Appendix B.1: Storage Fundamentals

The Storage Evolution

Understanding where we came from helps explain why NVMe exists and why it's still not enough for GPUs.

1990s - 2000s

PATA/IDE Era

Parallel ATA. 133 MB/s max. Single drive per cable. The "ribbon cable" days.

2000s - 2010s

SATA + AHCI

Serial ATA. 600 MB/s max. AHCI command set designed for spinning disks with 1 command queue, 32 depth. Still used today for HDDs.

2010s

SAS for Enterprise

Serial Attached SCSI. 12 Gb/s. Dual-port reliability. Enterprise standard but expensive.

2011 - Present

NVMe Revolution

Direct PCIe connection. 64K queues × 64K depth. Purpose-built for flash. The current standard for performance storage.

Why NVMe Won

SATA/AHCI

1

Command Queue

32

Queue Depth

~6 GB/s

Max Bandwidth

SAS

1

Command Queue

254

Queue Depth

~2.4 GB/s

Max Bandwidth

NVMe
65,535
Command Queues
65,536
Queue Depth Each
~32 GB/s
PCIe Gen5 x4

💡 The Key Insight

AHCI was designed when a single HDD could do ~100 IOPS. Modern NVMe SSDs can do 1,000,000+ IOPS. The old command model became the bottleneck, not the storage media.

PCIe Fundamentals

NVMe rides on PCIe (Peripheral Component Interconnect Express). Understanding PCIe is essential for GPU-storage optimization.

PCIe Gen3

~1 GB/s

Per Lane

x4 = 4 GB/s, x16 = 16 GB/s

PCIe Gen4

~2 GB/s

Per Lane

x4 = 8 GB/s, x16 = 32 GB/s

PCIe Gen5
~4 GB/s
Per Lane
x4 = 16 GB/s, x16 = 64 GB/s

PCIe Topology Basics

CPU / Root Complex

→ The "root" of all PCIe. Contains memory controller, PCIe lanes.

PCIe Switch

→ Expands lanes. Enables peer-to-peer (P2P) between devices.

Endpoints (GPU, NVMe)

→ The actual devices. Each gets BAR (Base Address Register) mappings.

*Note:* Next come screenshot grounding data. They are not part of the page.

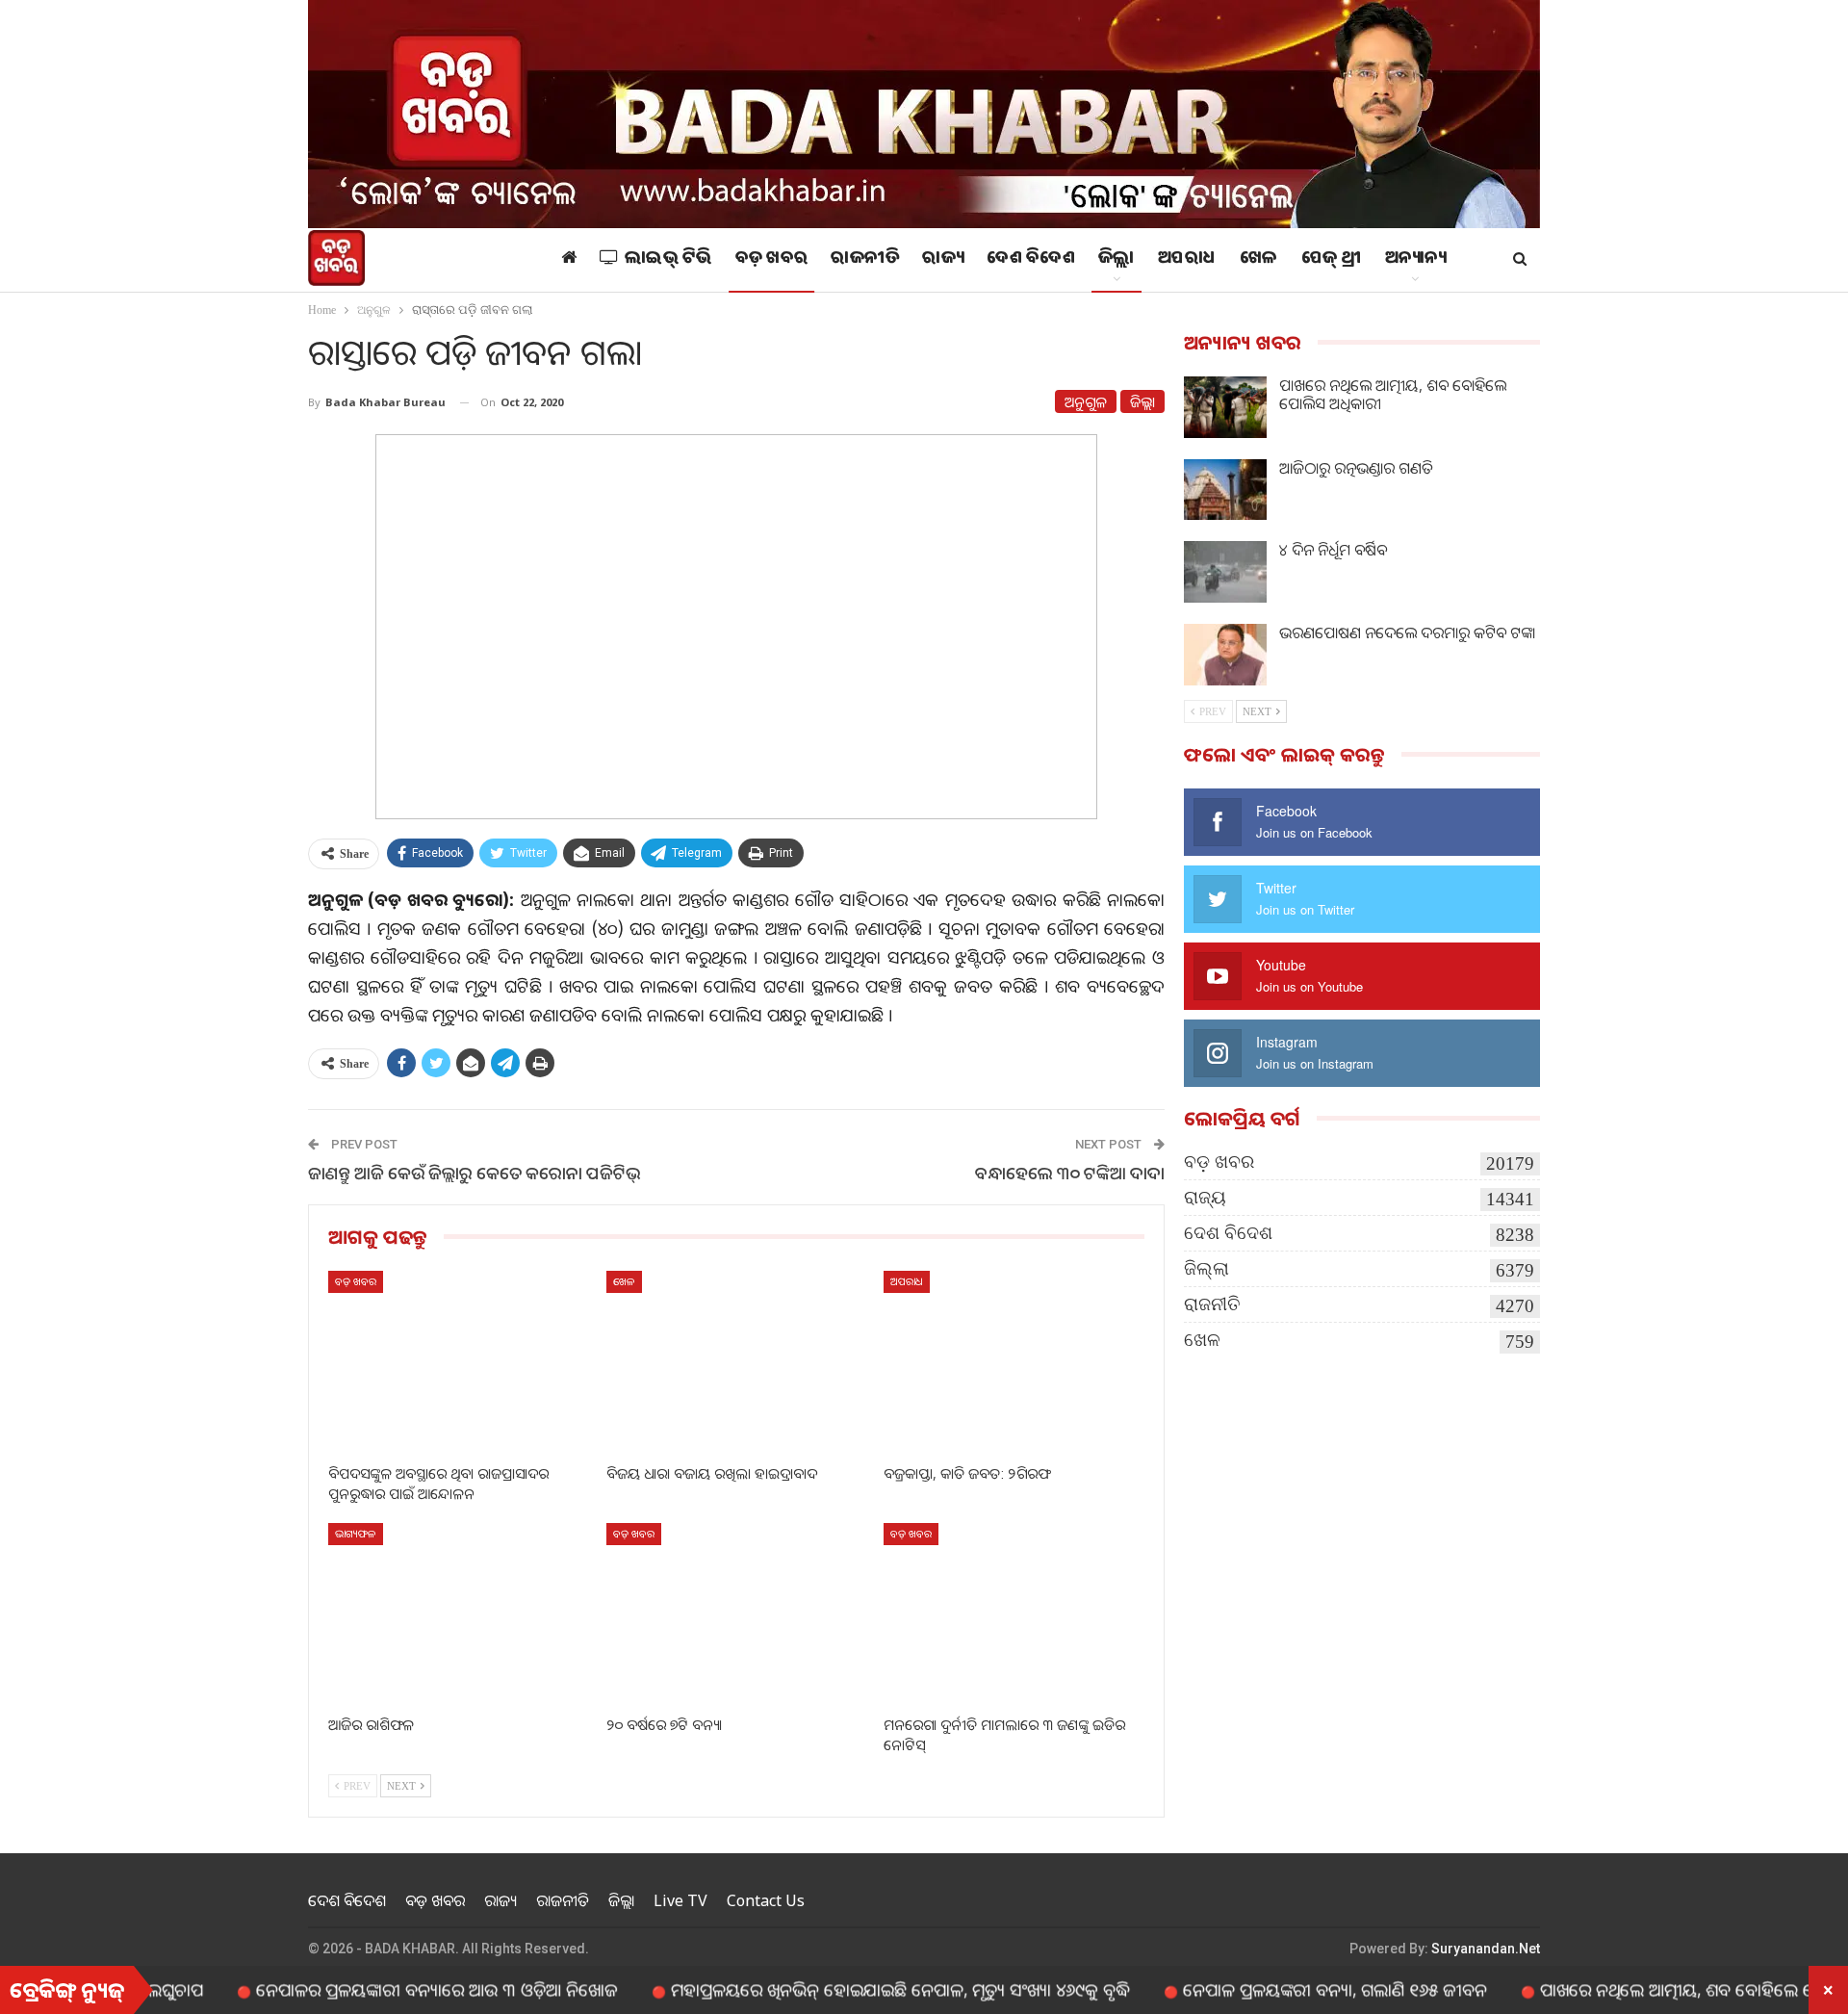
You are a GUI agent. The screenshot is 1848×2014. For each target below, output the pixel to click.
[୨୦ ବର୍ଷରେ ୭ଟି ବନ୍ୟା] (736, 1614)
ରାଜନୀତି (865, 260)
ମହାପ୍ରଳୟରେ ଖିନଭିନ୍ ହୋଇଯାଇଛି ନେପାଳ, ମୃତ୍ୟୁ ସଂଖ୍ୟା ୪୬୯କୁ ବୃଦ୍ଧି (837, 1989)
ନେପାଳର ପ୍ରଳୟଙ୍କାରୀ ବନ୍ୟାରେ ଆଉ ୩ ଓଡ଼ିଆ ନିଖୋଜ (374, 1989)
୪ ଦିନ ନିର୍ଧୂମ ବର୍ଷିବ (1333, 549)
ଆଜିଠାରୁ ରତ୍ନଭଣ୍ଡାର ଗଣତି (1356, 467)
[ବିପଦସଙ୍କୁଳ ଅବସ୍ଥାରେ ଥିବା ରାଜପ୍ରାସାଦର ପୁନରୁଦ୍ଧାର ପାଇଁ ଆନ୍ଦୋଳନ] (458, 1362)
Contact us (766, 1900)
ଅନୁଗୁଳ (1086, 401)
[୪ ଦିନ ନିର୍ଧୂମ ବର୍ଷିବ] (1225, 572)
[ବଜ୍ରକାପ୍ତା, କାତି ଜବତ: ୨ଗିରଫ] (1014, 1362)
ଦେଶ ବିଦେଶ (1031, 260)
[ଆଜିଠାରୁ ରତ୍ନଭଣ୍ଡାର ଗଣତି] (1225, 490)
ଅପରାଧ (1187, 260)
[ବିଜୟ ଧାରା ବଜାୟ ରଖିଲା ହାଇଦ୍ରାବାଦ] (736, 1362)
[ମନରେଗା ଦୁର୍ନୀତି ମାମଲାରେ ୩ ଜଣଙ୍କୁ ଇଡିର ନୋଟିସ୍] (1014, 1614)
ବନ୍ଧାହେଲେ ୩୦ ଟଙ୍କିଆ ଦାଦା (1070, 1172)
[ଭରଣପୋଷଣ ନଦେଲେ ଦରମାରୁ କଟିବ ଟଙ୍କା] (1225, 654)
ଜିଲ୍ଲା (1116, 260)
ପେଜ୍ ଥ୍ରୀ (1331, 260)
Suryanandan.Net (1485, 1948)
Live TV (680, 1900)
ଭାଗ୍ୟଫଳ (355, 1533)
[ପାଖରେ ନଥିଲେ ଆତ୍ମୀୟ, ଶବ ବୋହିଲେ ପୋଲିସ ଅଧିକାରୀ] (1225, 407)
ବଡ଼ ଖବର (771, 260)
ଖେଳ (1259, 260)
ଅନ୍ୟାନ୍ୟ (1416, 260)
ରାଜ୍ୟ (942, 260)
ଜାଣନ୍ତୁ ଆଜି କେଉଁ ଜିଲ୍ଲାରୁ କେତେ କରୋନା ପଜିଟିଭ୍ (474, 1172)
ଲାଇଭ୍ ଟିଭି (668, 260)
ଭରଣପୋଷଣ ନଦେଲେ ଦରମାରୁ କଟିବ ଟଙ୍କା (1407, 632)
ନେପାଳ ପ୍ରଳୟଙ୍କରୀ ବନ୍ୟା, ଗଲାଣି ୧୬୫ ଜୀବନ (1272, 1989)
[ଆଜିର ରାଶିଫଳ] (458, 1614)
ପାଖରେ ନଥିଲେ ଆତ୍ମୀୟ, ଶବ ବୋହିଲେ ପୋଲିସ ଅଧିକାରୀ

NVMe Architecture Overview

Controller The NVMe device's processor. Handles commands, manages flash. Namespace A logical partition of storage. Like a "virtual drive" on one physical SSD. Submission Queue (SQ) Where host places commands. Circular buffer in host memory. Completion Queue (CQ) Where controller places results. Also in host memory. Doorbell MMIO register to notify controller of new commands. This is the bottleneck for GPUs. Admin Queue Special queue pair for management commands (create queues, identify, etc). I/O Queues Queue pairs for actual read/write operations. Up to 65,535 of them. PRPs / SGLs Physical Region Pages / Scatter-Gather Lists. How NVMe knows where to DMA data.

⚠️ The GPU Problem Preview

NVMe scales across many CPU cores via multiple queues, but assumes a CPU-managed control plane (MMIO doorbells, queue pointer management, memory ordering). GPUs have ~100,000+ threads. When thousands of GPU threads try to ring the same doorbell register, they serialize. This is the core problem we'll explore in later chapters.

Latency Numbers Every Engineer Should Know

L1 Cache

~1 ns

L3 Cache

~10 ns

DRAM

~100 ns

NVMe SSD

~10-100 μs

HDD

~5-10 ms

Note: NVMe is ~100-1000× faster than HDD, but still ~1000× slower than DRAM. For GPU workloads processing data at TB/s, even NVMe becomes a bottleneck.